## Your instructions
Output the listing below verbatim, from its first line to its last.

## Data
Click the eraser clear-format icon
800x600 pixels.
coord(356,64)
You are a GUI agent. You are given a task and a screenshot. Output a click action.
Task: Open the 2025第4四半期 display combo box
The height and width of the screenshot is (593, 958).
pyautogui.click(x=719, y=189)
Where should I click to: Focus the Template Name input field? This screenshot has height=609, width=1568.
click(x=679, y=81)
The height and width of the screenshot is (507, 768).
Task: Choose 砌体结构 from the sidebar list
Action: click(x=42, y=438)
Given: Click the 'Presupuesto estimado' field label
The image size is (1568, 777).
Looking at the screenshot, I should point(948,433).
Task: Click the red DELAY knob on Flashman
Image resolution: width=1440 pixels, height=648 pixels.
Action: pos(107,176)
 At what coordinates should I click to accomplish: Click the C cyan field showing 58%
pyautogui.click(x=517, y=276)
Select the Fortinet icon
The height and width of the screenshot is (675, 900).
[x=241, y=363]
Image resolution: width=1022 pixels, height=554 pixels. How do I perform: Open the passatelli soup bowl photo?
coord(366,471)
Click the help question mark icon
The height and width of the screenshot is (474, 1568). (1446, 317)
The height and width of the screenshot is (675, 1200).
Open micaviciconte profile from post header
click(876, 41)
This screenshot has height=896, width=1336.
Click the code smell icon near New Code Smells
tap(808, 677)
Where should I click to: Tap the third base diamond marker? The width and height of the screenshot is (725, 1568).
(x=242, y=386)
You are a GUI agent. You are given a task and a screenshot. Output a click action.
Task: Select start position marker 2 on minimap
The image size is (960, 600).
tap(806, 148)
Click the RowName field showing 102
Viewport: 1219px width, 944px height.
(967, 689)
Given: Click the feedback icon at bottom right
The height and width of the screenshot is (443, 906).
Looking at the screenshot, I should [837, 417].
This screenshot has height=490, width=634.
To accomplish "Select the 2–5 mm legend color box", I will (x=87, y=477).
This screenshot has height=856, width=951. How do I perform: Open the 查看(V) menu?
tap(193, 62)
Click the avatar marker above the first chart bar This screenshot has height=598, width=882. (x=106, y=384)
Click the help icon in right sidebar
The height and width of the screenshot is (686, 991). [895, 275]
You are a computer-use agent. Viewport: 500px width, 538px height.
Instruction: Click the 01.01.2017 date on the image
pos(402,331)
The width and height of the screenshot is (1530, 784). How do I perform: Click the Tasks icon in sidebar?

## Solution
Click the eraser clear-format icon
800x600 pixels.
coord(356,64)
You are a GUI agent. You are given a task and a screenshot. Output a click action.
Task: Open the 2025第4四半期 display combo box
The height and width of the screenshot is (593, 958).
pyautogui.click(x=719, y=189)
Where should I click to: Focus the Template Name input field? This screenshot has height=609, width=1568.
click(x=679, y=81)
The height and width of the screenshot is (507, 768).
Task: Choose 砌体结构 from the sidebar list
Action: click(x=42, y=438)
Given: Click the 'Presupuesto estimado' field label
The image size is (1568, 777).
Looking at the screenshot, I should point(948,433).
Task: Click the red DELAY knob on Flashman
Image resolution: width=1440 pixels, height=648 pixels.
Action: pos(107,176)
 At what coordinates should I click to accomplish: Click the C cyan field showing 58%
pyautogui.click(x=517, y=276)
Select the Fortinet icon
The height and width of the screenshot is (675, 900).
[x=241, y=363]
Image resolution: width=1022 pixels, height=554 pixels. How do I perform: Open the passatelli soup bowl photo?
coord(366,471)
Click the help question mark icon
The height and width of the screenshot is (474, 1568). (1446, 317)
The height and width of the screenshot is (675, 1200).
Open micaviciconte profile from post header
click(876, 41)
This screenshot has height=896, width=1336.
Click the code smell icon near New Code Smells
tap(808, 677)
Where should I click to: Tap the third base diamond marker? The width and height of the screenshot is (725, 1568).
(x=242, y=386)
You are a GUI agent. You are given a task and a screenshot. Output a click action.
Task: Select start position marker 2 on minimap
The image size is (960, 600).
tap(806, 148)
Click the RowName field showing 102
Viewport: 1219px width, 944px height.
(967, 689)
Given: Click the feedback icon at bottom right
The height and width of the screenshot is (443, 906).
Looking at the screenshot, I should [837, 417].
This screenshot has height=490, width=634.
To accomplish "Select the 2–5 mm legend color box", I will (x=87, y=477).
This screenshot has height=856, width=951. How do I perform: Open the 查看(V) menu?
tap(193, 62)
Click the avatar marker above the first chart bar This screenshot has height=598, width=882. (x=106, y=384)
Click the help icon in right sidebar
The height and width of the screenshot is (686, 991). [895, 275]
You are a computer-use agent. Viewport: 500px width, 538px height.
Instruction: Click the 01.01.2017 date on the image
pos(402,331)
The width and height of the screenshot is (1530, 784). How do I perform: Click the Tasks icon in sidebar?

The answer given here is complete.